LIHUE — The state Department of Health is investigating two cases of hepatitis A on Kauai.
Symptoms began in November, and an investigation is ongoing. The strain of the virus in both cases appears to be the same one circulating in California.
“As our investigators continue their work, we want to remind Hawaii residents that (the) hepatitis A vaccination is highly effective in preventing infection,” said Dr. Sarah Park, state epidemiologist. “With large, multi-state outbreaks occurring across the country, it is important that we all take precautions to prevent hepatitis A infection, whether at home, work, recreating or traveling.”
California’s hepatitis A outbreak originated in San Diego, and has spread statewide and to other states. Hawaii travelers to the Mainland may become infected during their visit, and can accidentally bring that infection home with them.

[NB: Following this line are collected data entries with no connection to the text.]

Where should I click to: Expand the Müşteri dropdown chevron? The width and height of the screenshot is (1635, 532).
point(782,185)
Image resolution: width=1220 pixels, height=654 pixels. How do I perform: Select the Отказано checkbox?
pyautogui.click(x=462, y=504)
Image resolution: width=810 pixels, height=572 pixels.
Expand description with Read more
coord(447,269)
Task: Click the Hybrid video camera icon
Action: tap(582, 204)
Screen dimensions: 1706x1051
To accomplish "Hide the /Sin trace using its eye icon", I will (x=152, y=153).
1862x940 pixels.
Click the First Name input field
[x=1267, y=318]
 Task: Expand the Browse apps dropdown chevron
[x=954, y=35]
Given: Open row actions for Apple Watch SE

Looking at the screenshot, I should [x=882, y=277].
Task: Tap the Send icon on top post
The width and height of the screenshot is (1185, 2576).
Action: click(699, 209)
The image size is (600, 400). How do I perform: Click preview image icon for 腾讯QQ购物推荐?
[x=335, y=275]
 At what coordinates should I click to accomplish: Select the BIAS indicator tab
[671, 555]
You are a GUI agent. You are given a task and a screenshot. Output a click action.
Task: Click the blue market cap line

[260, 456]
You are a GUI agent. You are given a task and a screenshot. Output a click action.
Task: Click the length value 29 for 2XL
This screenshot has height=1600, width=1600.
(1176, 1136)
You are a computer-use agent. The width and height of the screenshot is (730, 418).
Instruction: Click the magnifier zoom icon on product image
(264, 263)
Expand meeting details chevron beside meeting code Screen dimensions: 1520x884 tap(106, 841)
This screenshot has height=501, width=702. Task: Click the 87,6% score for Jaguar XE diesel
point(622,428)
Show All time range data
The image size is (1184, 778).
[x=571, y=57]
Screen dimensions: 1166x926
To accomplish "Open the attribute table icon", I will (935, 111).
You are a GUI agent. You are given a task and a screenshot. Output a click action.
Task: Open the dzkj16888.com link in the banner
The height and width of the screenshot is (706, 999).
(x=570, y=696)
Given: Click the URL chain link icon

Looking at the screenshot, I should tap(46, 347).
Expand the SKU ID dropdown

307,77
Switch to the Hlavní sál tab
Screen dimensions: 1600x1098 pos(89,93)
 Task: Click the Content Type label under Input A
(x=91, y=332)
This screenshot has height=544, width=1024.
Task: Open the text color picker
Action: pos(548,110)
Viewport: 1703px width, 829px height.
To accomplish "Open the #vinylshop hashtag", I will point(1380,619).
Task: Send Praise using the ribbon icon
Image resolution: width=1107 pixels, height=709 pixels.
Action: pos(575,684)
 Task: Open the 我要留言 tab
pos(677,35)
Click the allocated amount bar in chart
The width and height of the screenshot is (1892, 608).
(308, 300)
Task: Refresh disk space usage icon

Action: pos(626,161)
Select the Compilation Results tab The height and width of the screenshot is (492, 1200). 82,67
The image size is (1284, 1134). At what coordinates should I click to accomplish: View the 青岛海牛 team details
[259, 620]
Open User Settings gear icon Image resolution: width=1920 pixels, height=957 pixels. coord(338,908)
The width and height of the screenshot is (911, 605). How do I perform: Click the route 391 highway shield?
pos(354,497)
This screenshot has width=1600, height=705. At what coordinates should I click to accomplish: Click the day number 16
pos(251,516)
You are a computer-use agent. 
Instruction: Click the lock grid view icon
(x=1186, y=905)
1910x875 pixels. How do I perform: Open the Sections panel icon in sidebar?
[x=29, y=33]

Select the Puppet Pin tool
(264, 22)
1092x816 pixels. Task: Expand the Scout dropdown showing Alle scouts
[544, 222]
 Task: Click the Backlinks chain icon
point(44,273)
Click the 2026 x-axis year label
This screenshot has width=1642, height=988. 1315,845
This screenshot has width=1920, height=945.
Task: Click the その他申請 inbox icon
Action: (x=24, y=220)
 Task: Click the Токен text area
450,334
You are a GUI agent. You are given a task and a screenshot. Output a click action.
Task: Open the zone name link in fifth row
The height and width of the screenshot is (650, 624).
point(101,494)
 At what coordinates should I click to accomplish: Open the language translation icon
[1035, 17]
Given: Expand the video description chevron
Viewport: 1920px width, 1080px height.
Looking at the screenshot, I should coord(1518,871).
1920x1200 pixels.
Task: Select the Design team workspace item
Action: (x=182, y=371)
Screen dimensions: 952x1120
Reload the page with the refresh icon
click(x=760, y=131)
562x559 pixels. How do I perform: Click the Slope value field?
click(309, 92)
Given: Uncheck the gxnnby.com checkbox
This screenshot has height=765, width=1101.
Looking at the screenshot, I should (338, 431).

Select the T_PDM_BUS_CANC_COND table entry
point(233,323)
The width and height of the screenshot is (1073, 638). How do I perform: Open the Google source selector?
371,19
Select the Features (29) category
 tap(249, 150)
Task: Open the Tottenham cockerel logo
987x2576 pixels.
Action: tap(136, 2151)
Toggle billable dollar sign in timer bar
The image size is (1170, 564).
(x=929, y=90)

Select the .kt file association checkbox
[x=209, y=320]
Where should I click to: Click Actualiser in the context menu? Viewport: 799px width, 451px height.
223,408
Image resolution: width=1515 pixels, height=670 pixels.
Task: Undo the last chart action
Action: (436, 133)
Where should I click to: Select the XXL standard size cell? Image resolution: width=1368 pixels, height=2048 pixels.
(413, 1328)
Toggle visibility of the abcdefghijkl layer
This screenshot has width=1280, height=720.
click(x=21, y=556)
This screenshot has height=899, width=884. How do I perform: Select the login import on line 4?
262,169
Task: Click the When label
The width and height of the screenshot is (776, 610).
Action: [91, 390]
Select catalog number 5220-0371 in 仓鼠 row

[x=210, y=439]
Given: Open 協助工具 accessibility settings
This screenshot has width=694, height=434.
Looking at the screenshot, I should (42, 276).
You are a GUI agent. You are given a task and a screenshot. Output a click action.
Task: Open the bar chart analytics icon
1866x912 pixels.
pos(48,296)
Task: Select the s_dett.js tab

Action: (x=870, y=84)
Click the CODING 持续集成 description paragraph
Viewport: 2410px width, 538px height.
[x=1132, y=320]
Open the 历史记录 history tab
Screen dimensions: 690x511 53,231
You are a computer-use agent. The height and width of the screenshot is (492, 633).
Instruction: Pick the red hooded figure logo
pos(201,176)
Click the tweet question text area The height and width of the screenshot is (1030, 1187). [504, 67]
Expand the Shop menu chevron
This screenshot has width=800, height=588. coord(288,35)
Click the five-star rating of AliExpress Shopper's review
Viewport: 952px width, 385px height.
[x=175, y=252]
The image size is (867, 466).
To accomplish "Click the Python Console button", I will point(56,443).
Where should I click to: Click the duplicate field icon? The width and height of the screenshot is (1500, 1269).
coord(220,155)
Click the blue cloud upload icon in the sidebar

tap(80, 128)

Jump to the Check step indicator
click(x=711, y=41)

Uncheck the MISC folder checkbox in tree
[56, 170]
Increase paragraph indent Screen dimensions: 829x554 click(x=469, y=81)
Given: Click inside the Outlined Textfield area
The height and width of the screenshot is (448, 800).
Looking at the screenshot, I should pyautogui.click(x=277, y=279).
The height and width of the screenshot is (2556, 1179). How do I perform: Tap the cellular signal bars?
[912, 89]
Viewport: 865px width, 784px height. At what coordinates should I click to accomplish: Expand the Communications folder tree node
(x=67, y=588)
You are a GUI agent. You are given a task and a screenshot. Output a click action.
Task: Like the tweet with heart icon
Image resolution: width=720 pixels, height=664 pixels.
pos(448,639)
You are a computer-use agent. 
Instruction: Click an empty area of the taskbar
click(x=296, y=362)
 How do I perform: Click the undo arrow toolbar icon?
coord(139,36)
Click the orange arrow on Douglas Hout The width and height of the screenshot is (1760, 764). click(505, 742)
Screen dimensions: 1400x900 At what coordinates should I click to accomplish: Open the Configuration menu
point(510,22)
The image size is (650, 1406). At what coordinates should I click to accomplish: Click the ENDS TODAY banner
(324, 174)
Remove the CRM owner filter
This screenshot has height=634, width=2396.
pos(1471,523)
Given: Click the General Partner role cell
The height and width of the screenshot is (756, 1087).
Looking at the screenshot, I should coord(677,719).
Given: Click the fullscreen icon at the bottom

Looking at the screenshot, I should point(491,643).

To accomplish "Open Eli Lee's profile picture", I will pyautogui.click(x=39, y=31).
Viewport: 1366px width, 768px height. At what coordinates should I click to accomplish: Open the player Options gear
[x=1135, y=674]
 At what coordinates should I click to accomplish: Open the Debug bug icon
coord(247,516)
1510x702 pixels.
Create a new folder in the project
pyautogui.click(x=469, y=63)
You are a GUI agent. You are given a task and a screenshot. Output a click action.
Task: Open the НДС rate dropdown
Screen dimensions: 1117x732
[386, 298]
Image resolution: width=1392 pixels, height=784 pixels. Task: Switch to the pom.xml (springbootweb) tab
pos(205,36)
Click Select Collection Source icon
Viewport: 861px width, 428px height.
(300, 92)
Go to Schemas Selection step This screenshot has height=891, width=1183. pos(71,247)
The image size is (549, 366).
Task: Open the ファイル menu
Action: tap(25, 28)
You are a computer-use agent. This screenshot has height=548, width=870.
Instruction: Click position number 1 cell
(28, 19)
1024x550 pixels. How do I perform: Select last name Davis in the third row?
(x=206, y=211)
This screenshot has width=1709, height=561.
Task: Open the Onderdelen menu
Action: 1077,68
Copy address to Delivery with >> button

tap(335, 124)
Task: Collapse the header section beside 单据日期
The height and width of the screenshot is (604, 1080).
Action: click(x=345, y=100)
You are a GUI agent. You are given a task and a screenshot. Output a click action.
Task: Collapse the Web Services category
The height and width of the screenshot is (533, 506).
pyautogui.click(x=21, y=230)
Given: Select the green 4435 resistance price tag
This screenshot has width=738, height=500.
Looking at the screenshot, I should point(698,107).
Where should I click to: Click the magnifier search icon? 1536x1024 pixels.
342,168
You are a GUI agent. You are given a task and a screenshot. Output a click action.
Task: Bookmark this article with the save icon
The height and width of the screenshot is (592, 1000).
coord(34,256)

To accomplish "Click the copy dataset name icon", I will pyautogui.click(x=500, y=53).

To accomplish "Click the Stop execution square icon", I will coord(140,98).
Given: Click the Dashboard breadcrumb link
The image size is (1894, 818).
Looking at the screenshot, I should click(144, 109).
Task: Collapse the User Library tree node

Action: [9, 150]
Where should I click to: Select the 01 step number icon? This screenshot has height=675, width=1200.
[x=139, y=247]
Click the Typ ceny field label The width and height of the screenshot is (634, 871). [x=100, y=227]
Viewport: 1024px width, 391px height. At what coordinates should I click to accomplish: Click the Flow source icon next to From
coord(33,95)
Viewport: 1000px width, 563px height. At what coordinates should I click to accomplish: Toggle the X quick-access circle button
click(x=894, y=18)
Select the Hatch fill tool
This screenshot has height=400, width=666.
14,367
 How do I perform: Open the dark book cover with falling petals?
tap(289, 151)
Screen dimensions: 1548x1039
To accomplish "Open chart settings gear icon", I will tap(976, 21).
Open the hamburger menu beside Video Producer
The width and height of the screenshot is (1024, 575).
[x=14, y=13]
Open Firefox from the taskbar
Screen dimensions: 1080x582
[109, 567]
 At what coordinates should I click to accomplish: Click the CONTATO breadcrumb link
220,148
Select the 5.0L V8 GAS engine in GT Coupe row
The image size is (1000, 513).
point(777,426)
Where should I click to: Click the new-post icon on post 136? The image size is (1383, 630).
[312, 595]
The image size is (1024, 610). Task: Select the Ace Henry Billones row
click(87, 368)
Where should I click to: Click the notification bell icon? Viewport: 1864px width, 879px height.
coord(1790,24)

The virus is found in the stool of people with hepatitis A infection and is usually spread through close personal or sexual contact, as well as by eating contaminated food or drinking water.
A person who has hepatitis A can easily pass the disease to others within the same household. While vaccination provides the best protection, frequent handwashing with soap and warm water after using the bathroom, changing a diaper, or before preparing food can help prevent the spread of hepatitis A.
Appropriately cooking food and using safe food-handling practices can also help prevent infection.
Hepatitis A is a virus that can cause fever, fatigue, loss of appetite, abdominal discomfort, dark urine, diarrhea and yellow skin and eyes. Symptoms typically last several weeks to as long as two months. Persons should seek medical attention immediately should they develop symptoms.
The hepatitis A vaccine is included in routine childhood immunizations at age 1, and is recommended for adults who are at risk or want to protect themselves from hepatitis A.